KABARBURSA.COM – PT Medela Potentia Tbk (MDLA) menetapkan pembagian dividen tunai tahun buku 2025 sebesar Rp12,6 per saham. Total dividen yang dibagikan perseroan mencapai Rp176,56 miliar.
Keputusan tersebut disetujui dalam Rapat Umum Pemegang Saham Tahunan (RUPST) yang digelar pada 12 Mei 2026. Dalam keterbukaan informasi, Medela Potentia juga menyampaikan jadwal pembagian dividen tunai kepada para pemegang saham.
Perseroan menetapkan akhir periode perdagangan saham dengan hak dividen atau cum dividen di pasar reguler dan negosiasi pada 22 Mei 2026. Sementara cum dividen di pasar tunai jatuh pada 26 Mei 2026.
Adapun awal periode perdagangan saham tanpa hak dividen atau ex dividen di pasar reguler dan negosiasi dijadwalkan pada 25 Mei 2026. Sedangkan ex dividen di pasar tunai berlangsung pada 29 Mei 2026.

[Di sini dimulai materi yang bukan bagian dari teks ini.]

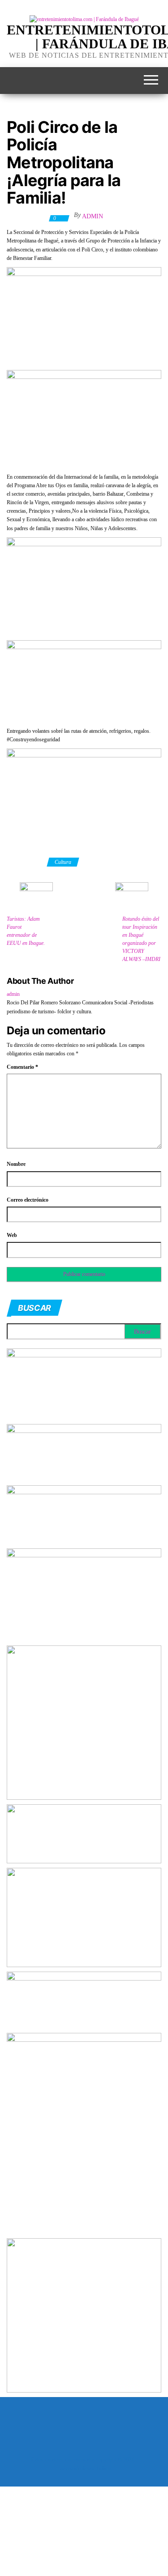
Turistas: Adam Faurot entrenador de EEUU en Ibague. (26, 931)
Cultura (63, 862)
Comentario (22, 1067)
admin (92, 216)
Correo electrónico (27, 1200)
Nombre (16, 1164)
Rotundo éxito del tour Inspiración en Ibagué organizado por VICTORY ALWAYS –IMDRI (141, 939)
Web (12, 1235)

Emiten berkode saham MDLA itu menetapkan recording date atau tanggal daftar pemegang saham yang berhak atas dividen pada 26 Mei 2026. Sementara pembayaran dividen tunai dijadwalkan pada 17 Juni 2026.

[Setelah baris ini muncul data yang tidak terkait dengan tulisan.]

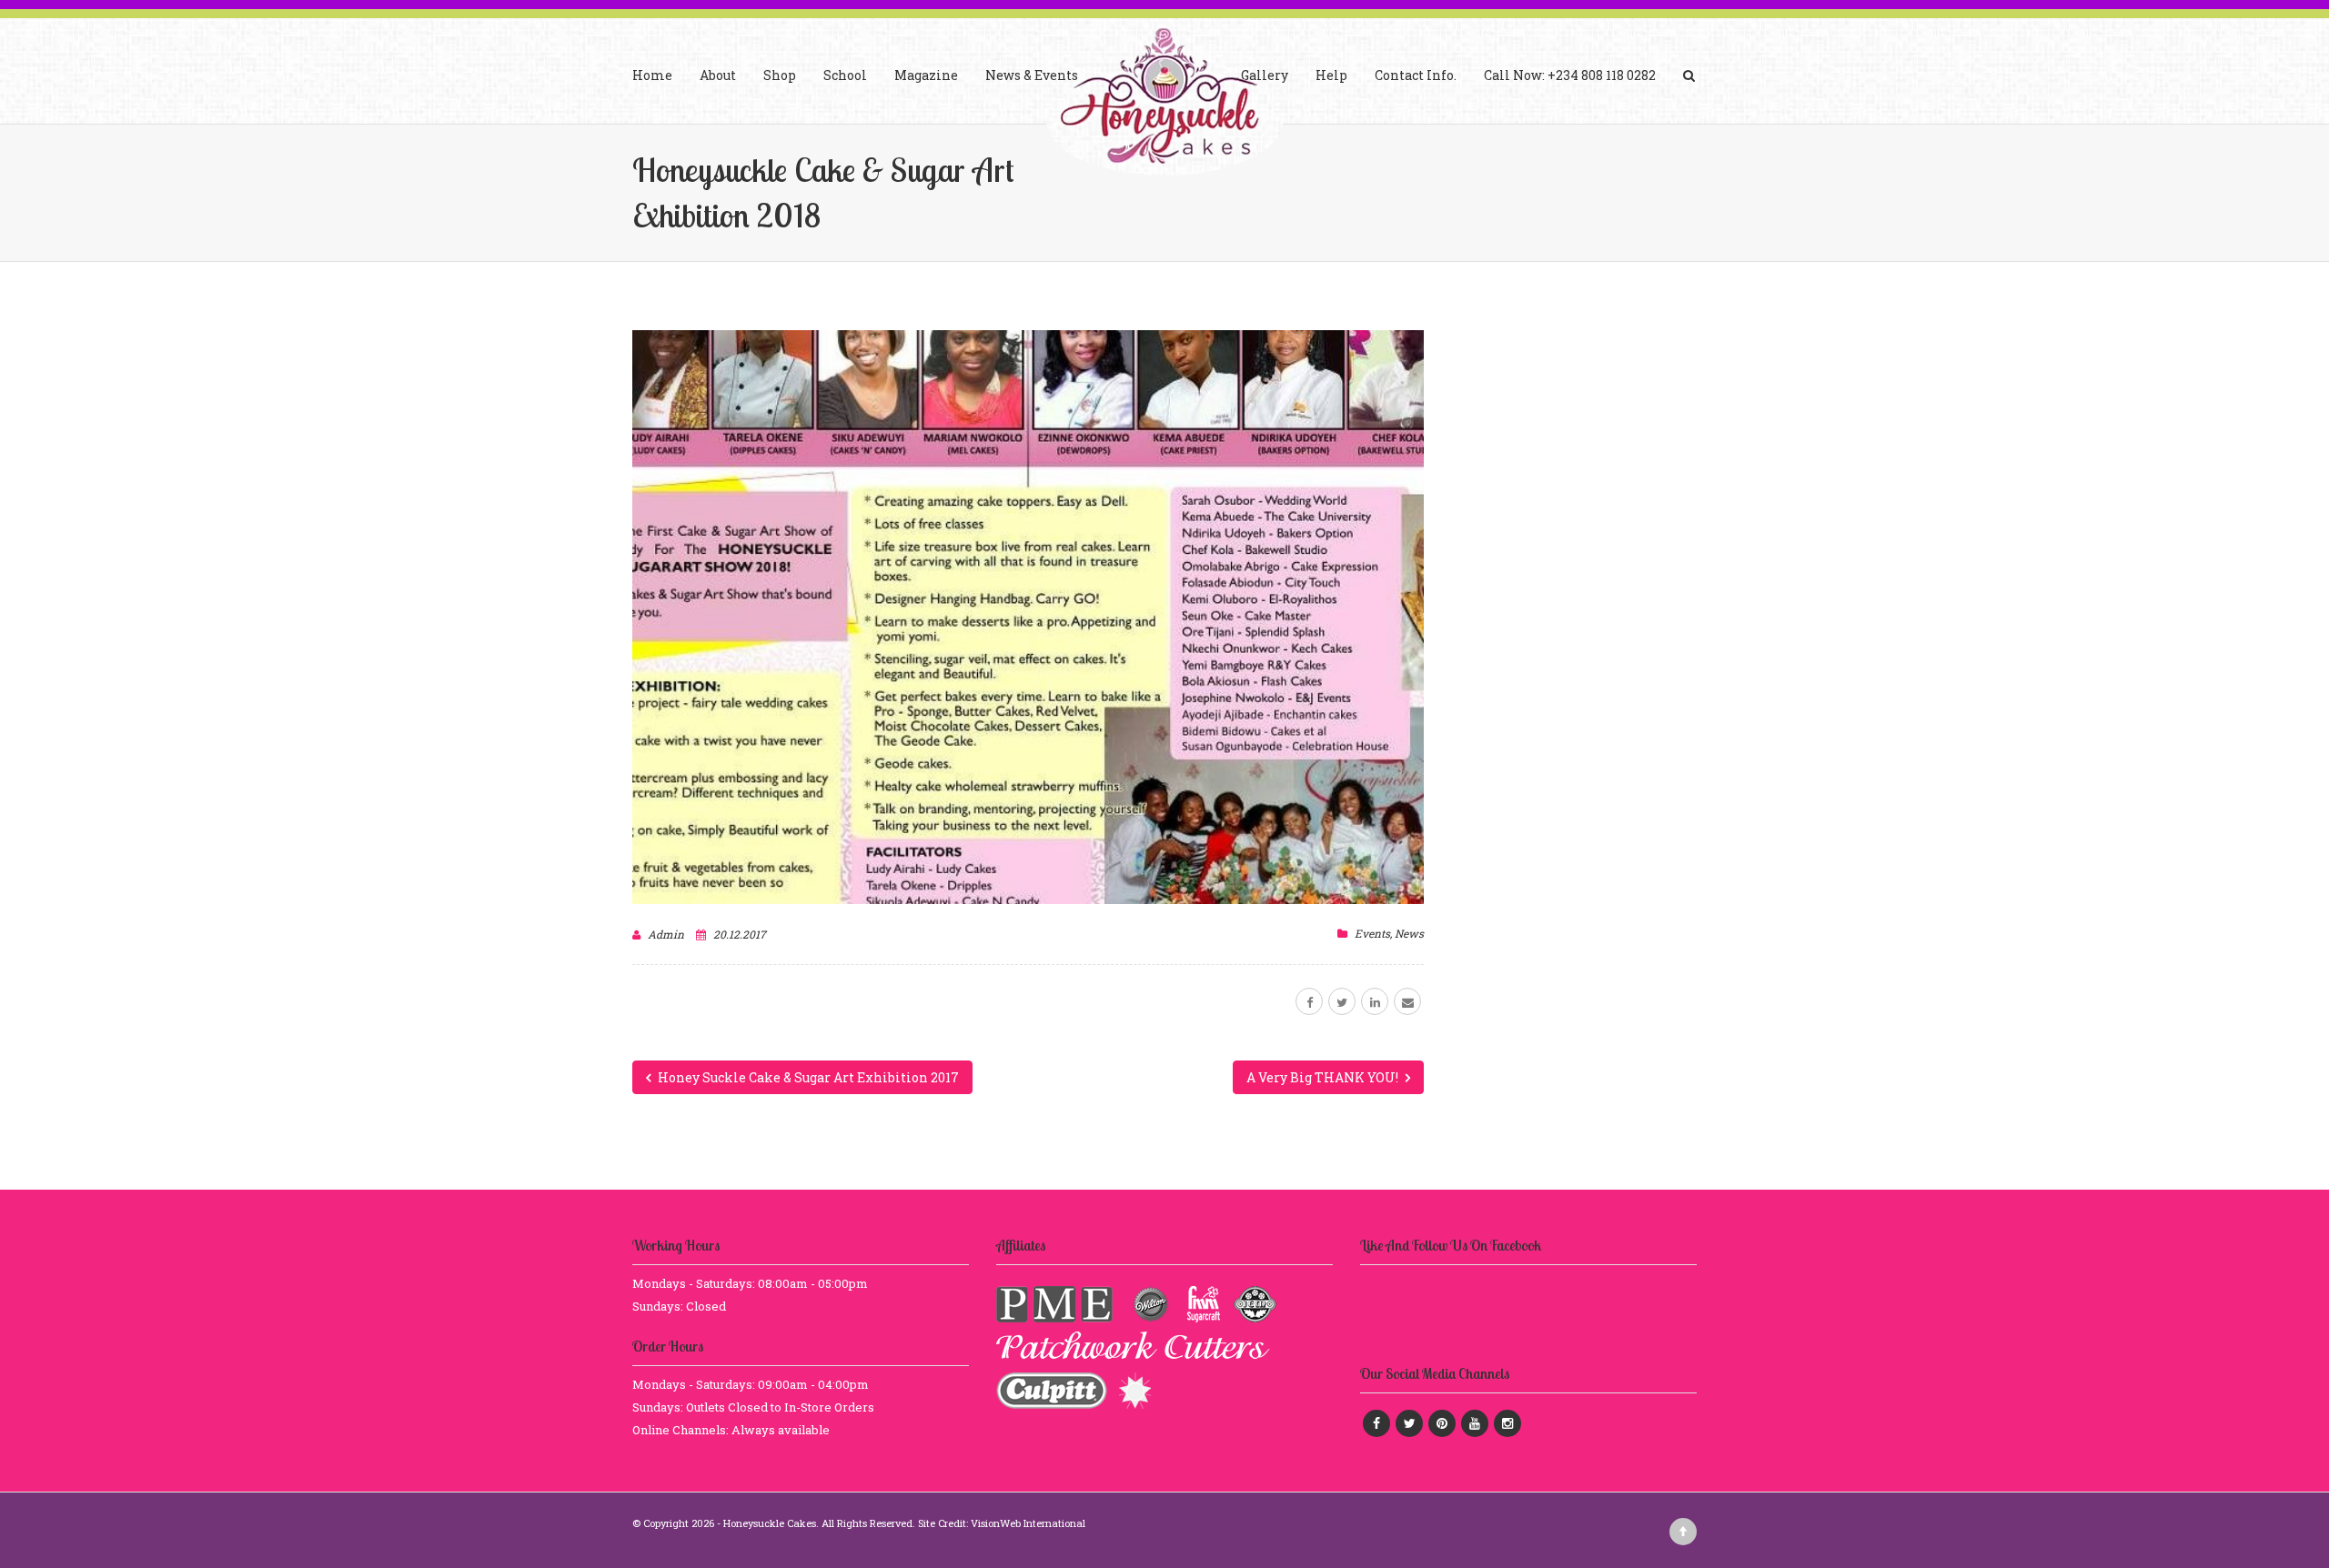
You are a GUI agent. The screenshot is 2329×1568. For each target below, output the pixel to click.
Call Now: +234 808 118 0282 (1570, 75)
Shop (779, 75)
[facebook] (1309, 1001)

Mengutip dari keterbukaan informasi, perseroan menyebut dividen tunai akan dibagikan kepada pemegang saham yang namanya tercatat dalam Daftar Pemegang Saham Perseroan pada recording date dan/atau pemilik saham perseroan pada rekening efek di PT Kustodian Sentral Efek Indonesia (KSEI) pada penutupan perdagangan Bursa Efek Indonesia tanggal 26 Mei 2026.

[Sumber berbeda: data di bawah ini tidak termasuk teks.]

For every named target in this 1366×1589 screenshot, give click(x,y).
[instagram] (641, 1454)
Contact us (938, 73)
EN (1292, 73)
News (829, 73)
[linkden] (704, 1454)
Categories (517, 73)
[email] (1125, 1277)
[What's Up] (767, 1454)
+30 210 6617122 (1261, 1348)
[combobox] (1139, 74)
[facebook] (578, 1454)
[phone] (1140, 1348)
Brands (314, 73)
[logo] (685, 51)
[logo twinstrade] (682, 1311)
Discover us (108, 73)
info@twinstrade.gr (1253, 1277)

Mengacu data perdagangan saham terbaru, dividend yield saham MDLA berada di kisaran 5,73 persen dengan payout ratio sekitar 37,84 persen. Kapitalisasi pasar perusahaan tercatat itu mencapai sekitar Rp3,08 triliun.
Secara valuasi, saham MDLA diperdagangkan dengan price to earnings ratio (PER) tahunan sekitar 6,61 kali dan price to book value (PBV) sebesar 0,98 kali. Sementara earnings yield perseroan berada di level 12,93 persen.
Dari sisi kinerja, Medela Potentia membukukan laba bersih sekitar Rp117 miliar pada kuartal I 2026, naik dibanding periode yang sama tahun sebelumnya sebesar Rp110 miliar. Pendapatan perusahaan juga meningkat menjadi sekitar Rp4,03 triliun dari sebelumnya Rp3,9 triliun pada kuartal I 2025.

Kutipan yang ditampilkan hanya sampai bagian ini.